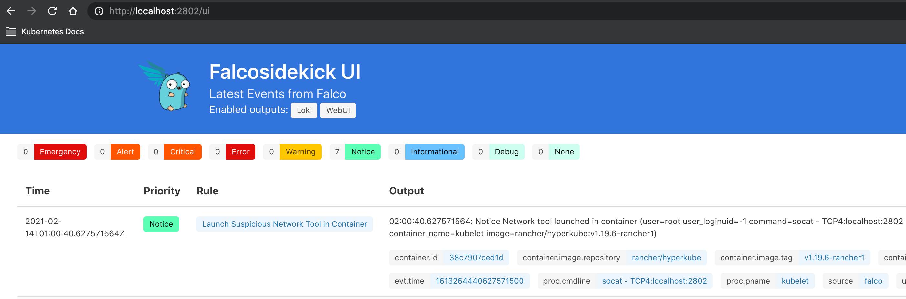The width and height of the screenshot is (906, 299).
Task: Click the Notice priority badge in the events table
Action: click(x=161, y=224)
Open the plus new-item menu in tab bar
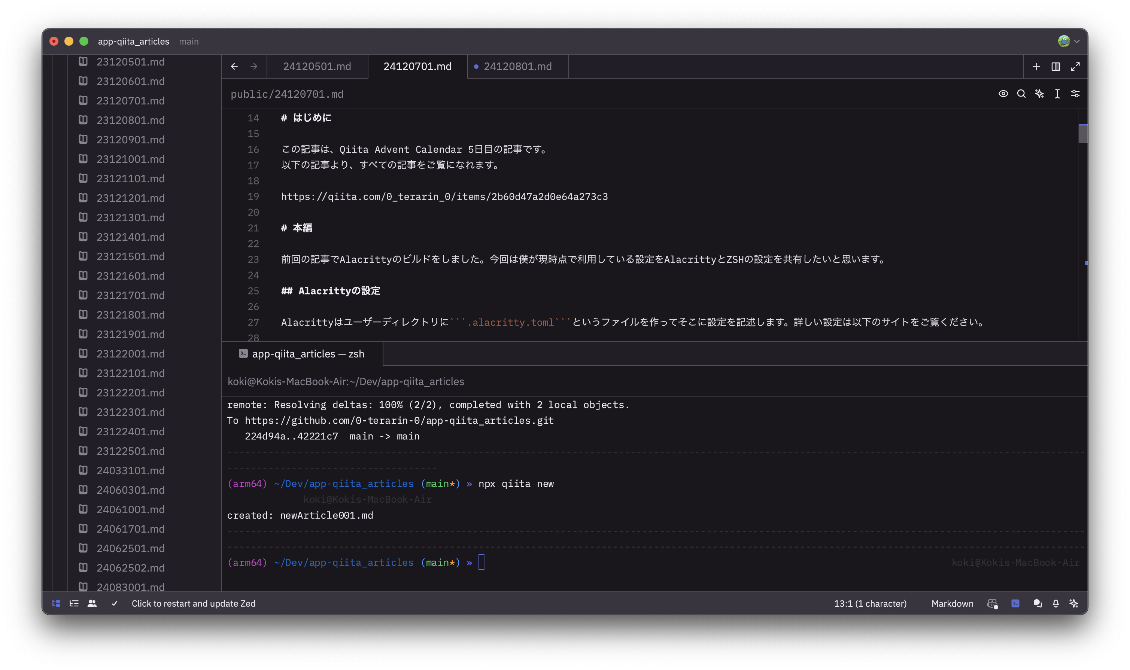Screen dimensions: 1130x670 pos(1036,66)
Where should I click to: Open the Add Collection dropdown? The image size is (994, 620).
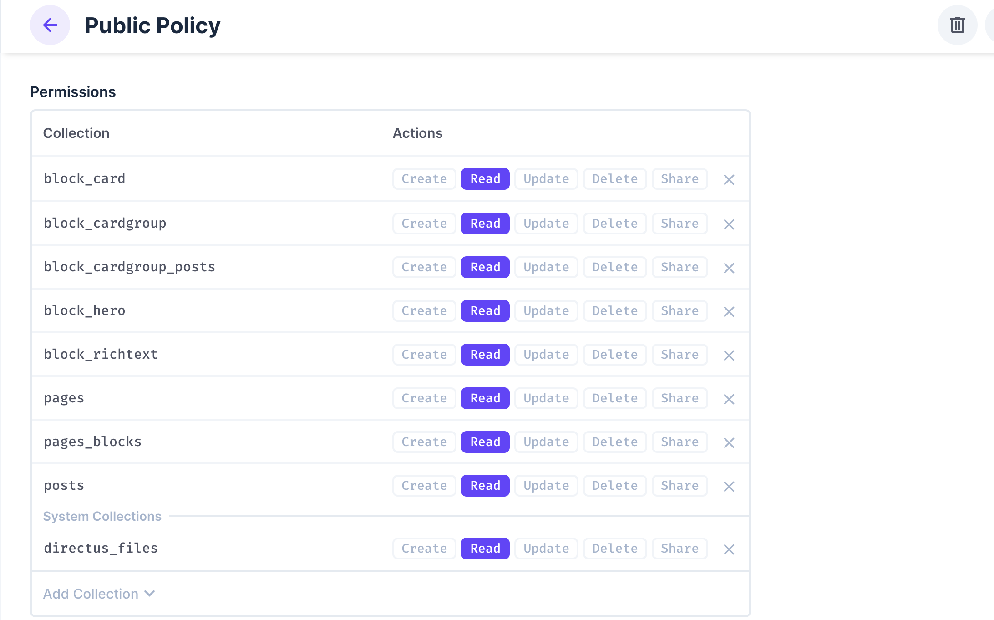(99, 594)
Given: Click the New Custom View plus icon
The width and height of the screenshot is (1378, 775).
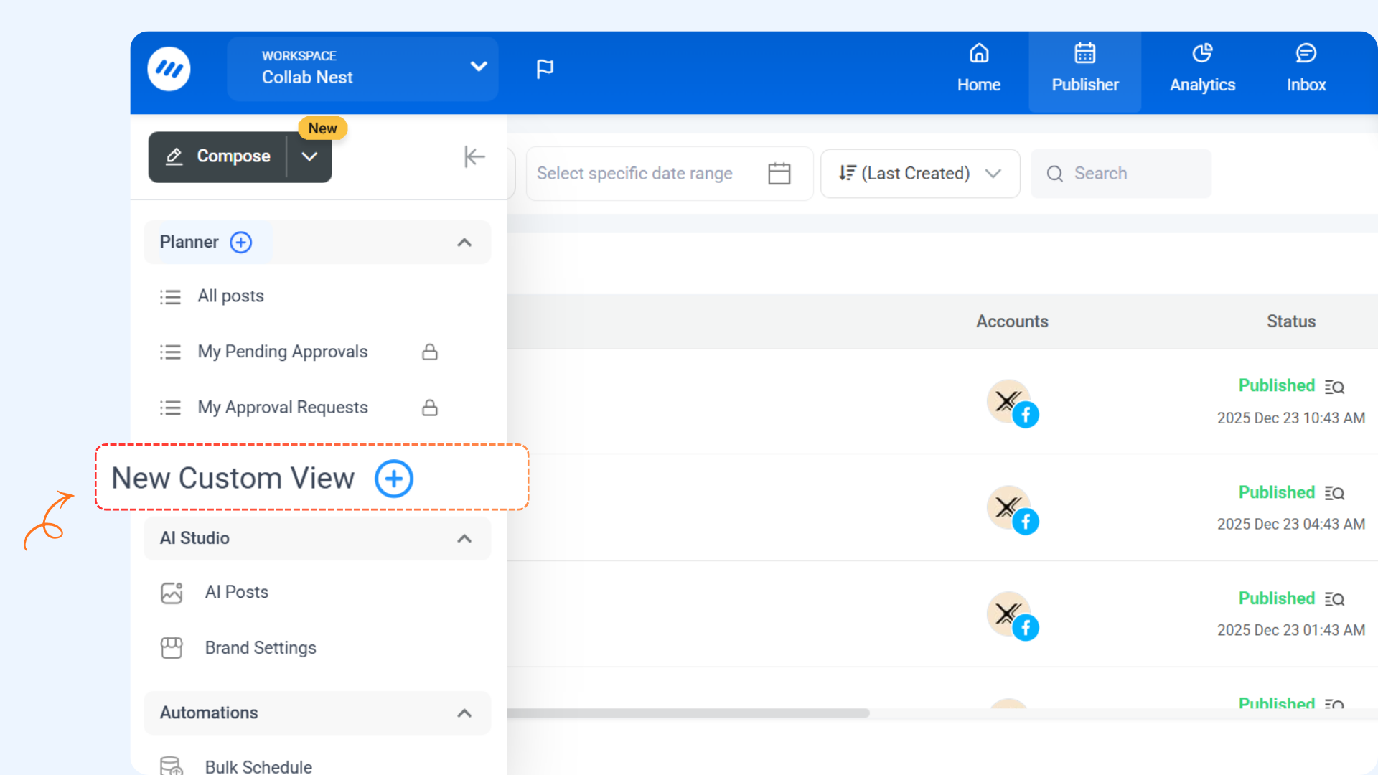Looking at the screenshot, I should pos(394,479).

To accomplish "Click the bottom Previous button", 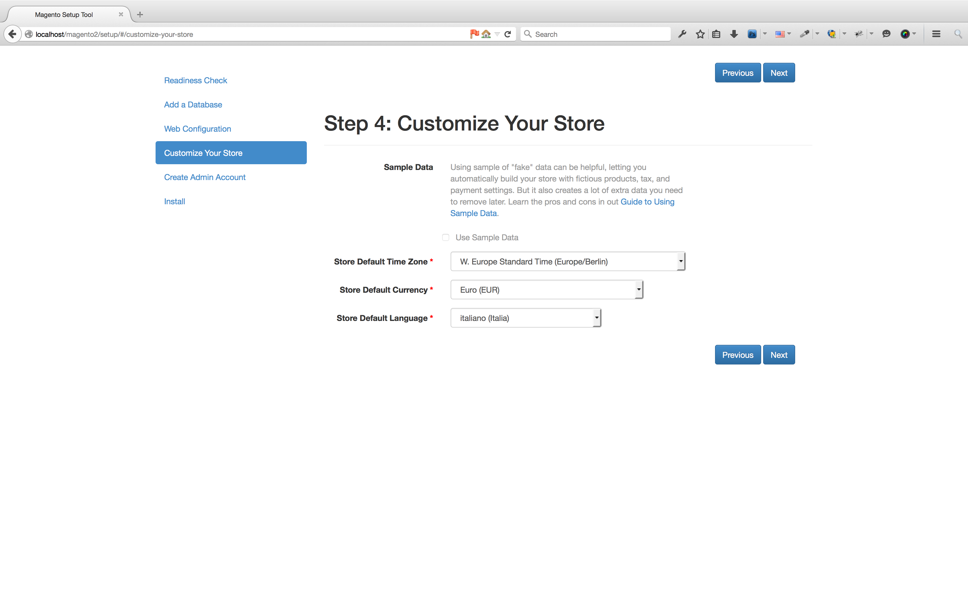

------------------------------------------------------------

> **Task to carry out**
Excluding all pictures, output exactly the lines from the line containing "Open the plus new-item menu in tab bar" through the last line of the entries above.

> **Problem solution**
Open the plus new-item menu in tab bar
Screen dimensions: 1130x670 pos(1036,66)
Where should I click to: Open the Add Collection dropdown? The image size is (994, 620).
(99, 594)
Given: Click the New Custom View plus icon
The width and height of the screenshot is (1378, 775).
Looking at the screenshot, I should pos(394,479).

To accomplish "Click the bottom Previous button", 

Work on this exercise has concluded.